Impact of ammonium nitrate chemistry on the AOT in Cabauw, the Netherlands

A 1D column model representing detailed microphysics and chemistry associated with sulfate, ammonia and nitric acid is applied to study local processes which influence aerosol optical thickness (AOT). We focus on Cabauw, the Netherlands, on May 8th 2008 during the Intensive Measurement campaign At Cabauw Tower (IMPACT). The 8th of May was characterized by a strong diurnal cycle of RH and aerosol concentration in the boundary layer. Furthermore, the lower troposphere was characterized by high concentrations of aerosol ammonium and nitrate as well as ammonia and nitric acid. Production of ammonium nitrate in the aerosol contributes to the particle hygroscopicity. This leads to additional condensational growth, which, in turn, enables further uptake of ammonium nitrate. It is found to predominantly affect particles smaller than 0.1 μm, so that the simulated wet aerosol size distribution is considerably narrower compared to a situation without ammonium nitrate. Our results show that the daily evolution of aerosol ammonium nitrate influences the variability of AOT more than the daily variability of RH and aerosol concentration. On this particular day, aerosol ammonium nitrate effectively enhances AOT by a factor of 2–4, depending on the time of the day. A relatively large discrepancy between modeled and observed AOT in the afternoon of May 8th is probably associated with secondary organic aerosol production in the afternoon which is not considered in our study.
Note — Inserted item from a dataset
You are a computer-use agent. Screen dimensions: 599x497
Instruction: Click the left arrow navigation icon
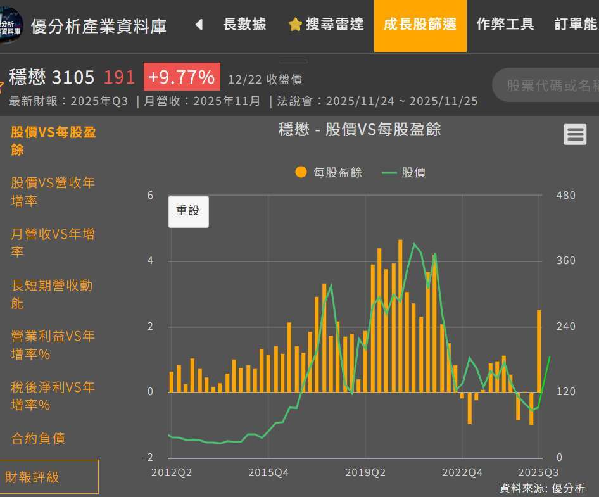pos(199,25)
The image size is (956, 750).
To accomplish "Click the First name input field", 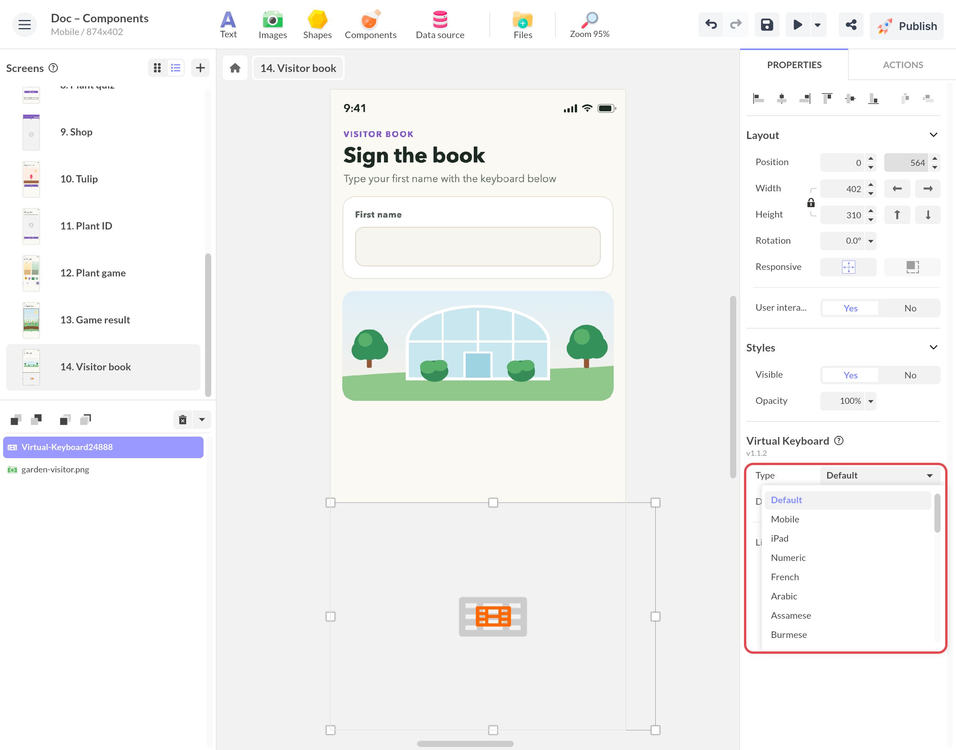I will point(477,246).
► We model microphysics and chemistry to study local processes which influence AOT. ► We focus on Cabauw, the Netherlands, on May 8th 2008 during IMPACT. ► Variability in AOT is dominated by variability in ammonium nitrate. ► Variability in RH and aerosol concentration is only of secondary importance. ► The wet aerosol size distribution is narrower with than without ammonium nitrate.